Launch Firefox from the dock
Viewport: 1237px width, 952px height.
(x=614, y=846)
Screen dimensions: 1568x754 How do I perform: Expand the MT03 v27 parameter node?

══════

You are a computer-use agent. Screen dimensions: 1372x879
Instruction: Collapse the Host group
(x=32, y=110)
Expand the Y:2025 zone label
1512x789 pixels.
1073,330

══════

**REQUIREMENT**:
Reproduce only the lines above spanning from the line containing "Launch Firefox from the dock" through the line containing "Screen dimensions: 1568x754", word for word.

**EXERCISE SOLUTION**:
Launch Firefox from the dock
Viewport: 1237px width, 952px height.
(x=614, y=846)
Screen dimensions: 1568x754 How do I perform: Expand the MT03 v27 parameter node?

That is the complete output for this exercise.